(Recorded data)
#####
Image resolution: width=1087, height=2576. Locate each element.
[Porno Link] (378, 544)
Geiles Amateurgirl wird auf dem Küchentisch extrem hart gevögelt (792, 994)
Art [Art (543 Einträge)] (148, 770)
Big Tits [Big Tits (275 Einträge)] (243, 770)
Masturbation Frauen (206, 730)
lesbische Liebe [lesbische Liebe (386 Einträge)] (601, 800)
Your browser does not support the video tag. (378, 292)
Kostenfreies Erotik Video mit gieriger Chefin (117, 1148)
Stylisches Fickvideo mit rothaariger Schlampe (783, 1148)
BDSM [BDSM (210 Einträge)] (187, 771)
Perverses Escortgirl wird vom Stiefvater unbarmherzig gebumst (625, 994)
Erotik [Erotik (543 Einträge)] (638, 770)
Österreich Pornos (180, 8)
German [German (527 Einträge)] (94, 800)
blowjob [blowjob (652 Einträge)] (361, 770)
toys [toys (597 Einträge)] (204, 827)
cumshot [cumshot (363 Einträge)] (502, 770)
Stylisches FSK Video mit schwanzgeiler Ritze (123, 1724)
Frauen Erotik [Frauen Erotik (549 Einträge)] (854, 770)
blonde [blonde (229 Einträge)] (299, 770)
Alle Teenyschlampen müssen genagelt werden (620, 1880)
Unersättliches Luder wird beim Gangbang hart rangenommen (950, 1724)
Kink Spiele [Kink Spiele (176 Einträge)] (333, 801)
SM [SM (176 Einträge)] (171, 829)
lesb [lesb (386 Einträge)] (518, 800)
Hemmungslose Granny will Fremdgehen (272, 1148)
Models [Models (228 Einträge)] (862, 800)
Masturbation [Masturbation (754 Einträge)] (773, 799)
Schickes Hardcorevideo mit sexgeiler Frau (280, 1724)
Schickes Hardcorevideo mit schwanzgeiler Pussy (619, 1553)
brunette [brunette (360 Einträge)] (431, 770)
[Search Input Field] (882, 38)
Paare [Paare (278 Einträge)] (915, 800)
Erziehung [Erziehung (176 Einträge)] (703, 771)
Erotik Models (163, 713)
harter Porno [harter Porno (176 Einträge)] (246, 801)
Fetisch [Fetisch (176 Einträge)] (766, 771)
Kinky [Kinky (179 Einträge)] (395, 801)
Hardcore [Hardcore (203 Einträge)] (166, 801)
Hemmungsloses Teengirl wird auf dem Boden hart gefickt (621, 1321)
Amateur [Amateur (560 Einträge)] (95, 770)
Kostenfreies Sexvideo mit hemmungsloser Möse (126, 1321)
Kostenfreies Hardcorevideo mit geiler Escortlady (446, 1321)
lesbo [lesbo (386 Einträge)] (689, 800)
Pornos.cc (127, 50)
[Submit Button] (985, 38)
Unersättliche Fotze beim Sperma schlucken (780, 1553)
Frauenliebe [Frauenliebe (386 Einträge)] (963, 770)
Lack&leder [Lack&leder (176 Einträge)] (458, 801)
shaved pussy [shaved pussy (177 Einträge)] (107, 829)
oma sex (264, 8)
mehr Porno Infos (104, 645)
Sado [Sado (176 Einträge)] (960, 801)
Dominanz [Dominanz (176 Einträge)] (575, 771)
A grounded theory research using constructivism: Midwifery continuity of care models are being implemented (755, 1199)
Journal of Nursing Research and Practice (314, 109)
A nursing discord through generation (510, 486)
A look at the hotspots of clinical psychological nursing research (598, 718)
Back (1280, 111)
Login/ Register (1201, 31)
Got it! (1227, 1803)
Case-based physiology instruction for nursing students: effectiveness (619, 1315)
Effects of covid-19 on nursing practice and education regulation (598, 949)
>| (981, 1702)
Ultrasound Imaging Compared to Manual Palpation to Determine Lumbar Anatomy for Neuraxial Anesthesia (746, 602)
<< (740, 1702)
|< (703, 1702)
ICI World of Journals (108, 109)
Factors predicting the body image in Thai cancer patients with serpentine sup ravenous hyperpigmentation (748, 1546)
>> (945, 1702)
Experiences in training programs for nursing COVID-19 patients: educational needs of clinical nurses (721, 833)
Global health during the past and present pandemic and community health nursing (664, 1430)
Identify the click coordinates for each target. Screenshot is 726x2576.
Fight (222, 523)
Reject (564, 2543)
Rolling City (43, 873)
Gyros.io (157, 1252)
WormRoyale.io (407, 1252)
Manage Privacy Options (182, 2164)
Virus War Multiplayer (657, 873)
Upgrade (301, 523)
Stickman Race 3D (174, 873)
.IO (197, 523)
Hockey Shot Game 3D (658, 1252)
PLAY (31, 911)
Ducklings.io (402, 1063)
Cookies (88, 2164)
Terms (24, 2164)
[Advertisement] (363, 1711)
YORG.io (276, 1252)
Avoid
#####
• **What to produce**:
Please reproduce each record precisely as written.

• **Answer box**:
Image resolution: width=1087, height=2576. Locate each element.
[Porno Link] (378, 544)
Geiles Amateurgirl wird auf dem Küchentisch extrem hart gevögelt (792, 994)
Art [Art (543 Einträge)] (148, 770)
Big Tits [Big Tits (275 Einträge)] (243, 770)
Masturbation Frauen (206, 730)
lesbische Liebe [lesbische Liebe (386 Einträge)] (601, 800)
Your browser does not support the video tag. (378, 292)
Kostenfreies Erotik Video mit gieriger Chefin (117, 1148)
Stylisches Fickvideo mit rothaariger Schlampe (783, 1148)
BDSM [BDSM (210 Einträge)] (187, 771)
Perverses Escortgirl wird vom Stiefvater unbarmherzig gebumst (625, 994)
Erotik [Erotik (543 Einträge)] (638, 770)
Österreich Pornos (180, 8)
German [German (527 Einträge)] (94, 800)
blowjob [blowjob (652 Einträge)] (361, 770)
toys [toys (597 Einträge)] (204, 827)
cumshot [cumshot (363 Einträge)] (502, 770)
Stylisches FSK Video mit schwanzgeiler Ritze (123, 1724)
Frauen Erotik [Frauen Erotik (549 Einträge)] (854, 770)
blonde [blonde (229 Einträge)] (299, 770)
Alle Teenyschlampen müssen genagelt werden (620, 1880)
Unersättliches Luder wird beim Gangbang hart rangenommen (950, 1724)
Kink Spiele [Kink Spiele (176 Einträge)] (333, 801)
SM [SM (176 Einträge)] (171, 829)
lesb [lesb (386 Einträge)] (518, 800)
Hemmungslose Granny will Fremdgehen (272, 1148)
Models [Models (228 Einträge)] (862, 800)
Masturbation [Masturbation (754 Einträge)] (773, 799)
Schickes Hardcorevideo mit sexgeiler Frau (280, 1724)
Schickes Hardcorevideo mit schwanzgeiler Pussy (619, 1553)
brunette [brunette (360 Einträge)] (431, 770)
[Search Input Field] (882, 38)
Paare [Paare (278 Einträge)] (915, 800)
Erziehung [Erziehung (176 Einträge)] (703, 771)
Erotik Models (163, 713)
harter Porno [harter Porno (176 Einträge)] (246, 801)
Fetisch [Fetisch (176 Einträge)] (766, 771)
Kinky [Kinky (179 Einträge)] (395, 801)
Hardcore [Hardcore (203 Einträge)] (166, 801)
Hemmungsloses Teengirl wird auf dem Boden hart gefickt (621, 1321)
Amateur [Amateur (560 Einträge)] (95, 770)
Kostenfreies Sexvideo mit hemmungsloser Möse (126, 1321)
Kostenfreies Hardcorevideo mit geiler Escortlady (446, 1321)
lesbo [lesbo (386 Einträge)] (689, 800)
Pornos.cc (127, 50)
[Submit Button] (985, 38)
Unersättliche Fotze beim Sperma schlucken (780, 1553)
Frauenliebe [Frauenliebe (386 Einträge)] (963, 770)
Lack&leder [Lack&leder (176 Einträge)] (458, 801)
shaved pussy [shaved pussy (177 Einträge)] (107, 829)
oma sex (264, 8)
mehr Porno Infos (104, 645)
Sado [Sado (176 Einträge)] (960, 801)
Dominanz [Dominanz (176 Einträge)] (575, 771)
A grounded theory research using constructivism: Midwifery continuity of care models are being implemented (755, 1199)
Journal of Nursing Research and Practice (314, 109)
A nursing discord through generation (510, 486)
A look at the hotspots of clinical psychological nursing research (598, 718)
Back (1280, 111)
Login/ Register (1201, 31)
Got it! (1227, 1803)
Case-based physiology instruction for nursing students: effectiveness (619, 1315)
Effects of covid-19 on nursing practice and education regulation (598, 949)
>| (981, 1702)
Ultrasound Imaging Compared to Manual Palpation to Determine Lumbar Anatomy for Neuraxial Anesthesia (746, 602)
<< (740, 1702)
|< (703, 1702)
ICI World of Journals (108, 109)
Factors predicting the body image in Thai cancer patients with serpentine sup ravenous hyperpigmentation (748, 1546)
>> (945, 1702)
Experiences in training programs for nursing COVID-19 patients: educational needs of clinical nurses (721, 833)
Global health during the past and present pandemic and community health nursing (664, 1430)
Identify the click coordinates for each target. Screenshot is 726x2576.
Fight (222, 523)
Reject (564, 2543)
Rolling City (43, 873)
Gyros.io (157, 1252)
WormRoyale.io (407, 1252)
Manage Privacy Options (182, 2164)
Virus War Multiplayer (657, 873)
Upgrade (301, 523)
Stickman Race 3D (174, 873)
.IO (197, 523)
Hockey Shot Game 3D (658, 1252)
PLAY (31, 911)
Ducklings.io (402, 1063)
Cookies (88, 2164)
Terms (24, 2164)
[Advertisement] (363, 1711)
YORG.io (276, 1252)
Avoid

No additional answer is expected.